*Aim of the exercise*. Continue the article below on reporting about watersheds, starting after its last sentence.

*Selected passage*.
Covering watershed policy and identity


Map showing the satellite newsrooms represented in the Mississippi River Basin Ag & Water Desk network, which was established in 2021. Image: Mississippi River Basin Ag & Water Desk, Annie Ropeik

By Kayla Nelsen

Editor’s note: This is one in a series of stories coming out of a recent meeting of the Society of Environmental Journalists in Philadelphia.

The Mississippi River Basin and the Great Lakes-St. Lawrence River Basin supply freshwater and drain wastewater for millions of people.

Two of the largest watersheds in the U.S., they span state and political boundaries.

The expanse of the watersheds across communities challenge the connecting of differing interests and collective policy to local readers. A panel of reporters from the region recently discussed best practices for reporting on watersheds at the Society of Environmental Journalists conference in Philadelphia.

Increasing public knowledge on watersheds is the foundational step to good watershed reporting, said Madeline Heim, an environmental reporter from the Milwaukee Journal Sentinel. Many Wisconsinites are unaware that Wisconsin is part of both the Mississippi River Basin and the Great Lakes-St. Lawrence River Basin.

“If we can bring people in on the most basic level and get them to understand the basin, then we can keep building on that knowledge to unlock interest and further learning,” Heim said.

Impactful environmental reporting requires knowledge about readership values and concerns. In a Journal Sentinel survey, nearly half of respondents said they experienced adverse effects from Mississippi River Basin changes like flooding and extreme weather.

“That helps me orient my coverage to make sure that I’m giving those worries attention,” Heim said.

Watershed issues are not isolated to county or state lines – they operate in a greater ecological system. It is important in watershed coverage to connect climate change experiences and environmental policies across communities, said Elizaeth Koebele, a political science professor at the University of Nevada-Reno.

*Collected data*.
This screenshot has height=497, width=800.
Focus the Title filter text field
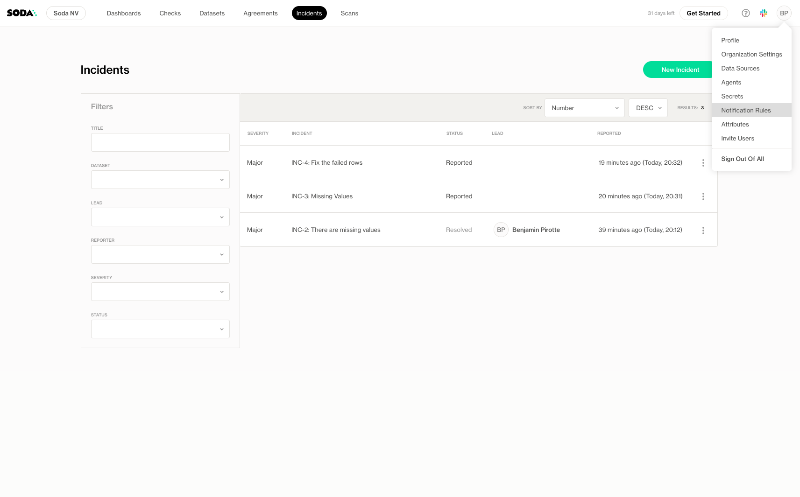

*Task output*.
“It’s a complex mix of trying to figure out what laws actually say and trying to get people to realize they live in a system where what happens upstream impacts downstream,” Koebele said. “That is a fundamental thing we’re still missing in Colorado River Basin reporting.”

Map of the Mississippi River and Great Lakes-St. Lawrence basins that shows the artificial canal connection running through Illinois that has connected them since 1900. Wisconsin is part of both watersheds. Image: Mississippi River Basin Ag & Water Desk, Biological Invasions.

Watershed policy can be nationalized to broaden readers’ perspective to the entire system, Heim said.

“Almost everything that happens locally, you can make a broader connection to it,” Heim said. “I don’t have to stay within state lines. I interview people from all over the river.”

The Mississippi River Basin Ag & Water Desk is a network of reporters from newsrooms across the basin that share resources to connect stories between states. In one case, a reporter from Tennessee helped a reporter from Louisiana access public records.

“We often support each other in getting the materials we need,” said Tegan Wendland, the network’s managing editor.

Reporters within the network meet regularly to workshop ideas and learn about each other’s reporting. This collaborative newsroom model is helpful in systematic environmental reporting, Wendland said.

“It all comes back to repeating over and over again the connections between watersheds,” Heim said. “There’s so much education involved in this beat.”